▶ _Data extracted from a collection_
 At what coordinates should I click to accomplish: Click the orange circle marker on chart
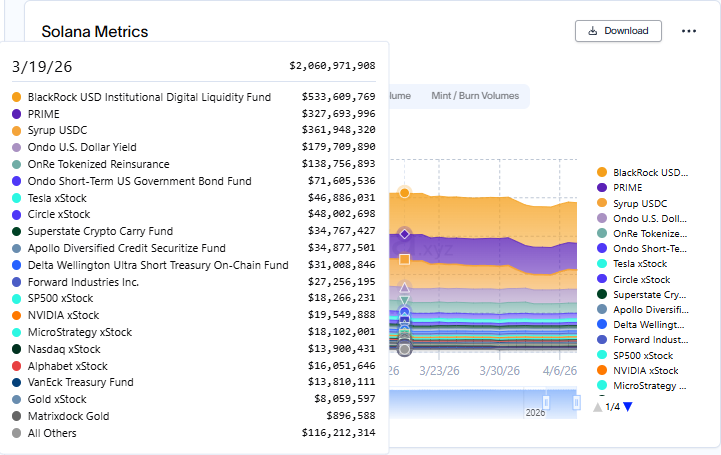click(x=404, y=192)
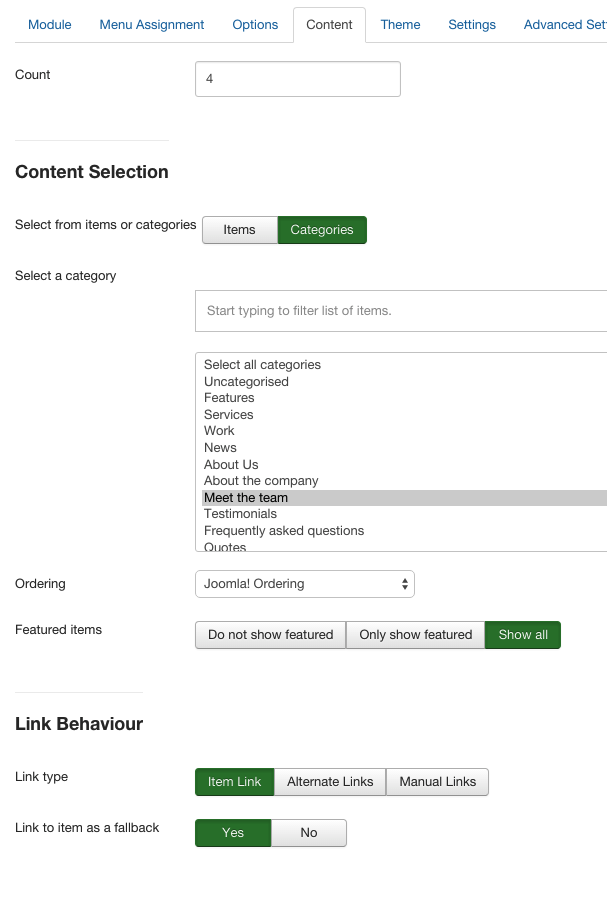Select the Items toggle button
Image resolution: width=607 pixels, height=899 pixels.
coord(240,230)
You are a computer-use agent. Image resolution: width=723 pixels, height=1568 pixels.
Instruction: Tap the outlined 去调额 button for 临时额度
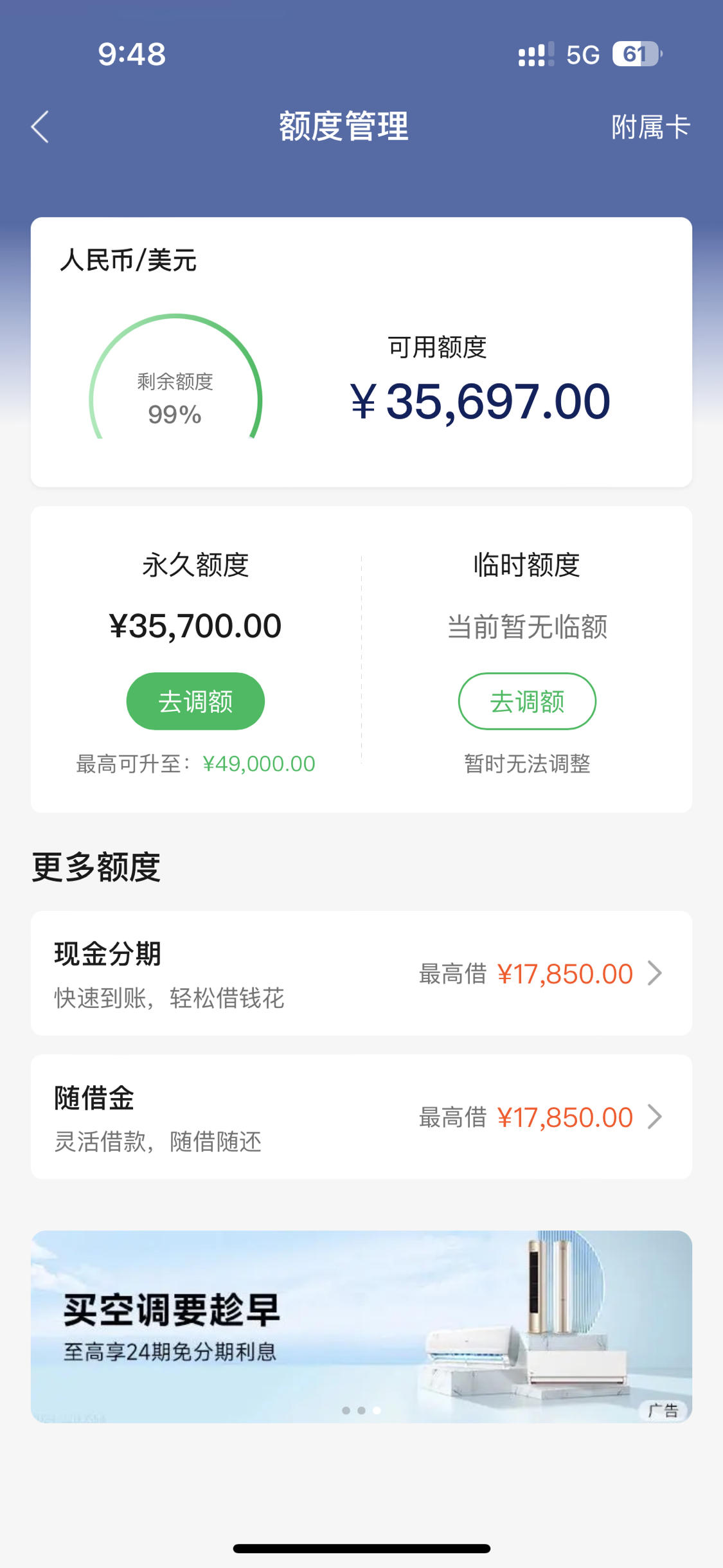tap(527, 701)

▶ _Work to be completed_
From the first line to the last, output the records exactly without pictures.

▶ _Expected answer_
 At what coordinates should I click to accomplish: Click the orange circle marker on chart
click(x=404, y=192)
Select the Items toggle button
Image resolution: width=607 pixels, height=899 pixels.
coord(240,230)
You are a computer-use agent. Image resolution: width=723 pixels, height=1568 pixels.
Instruction: Tap the outlined 去调额 button for 临时额度
tap(527, 701)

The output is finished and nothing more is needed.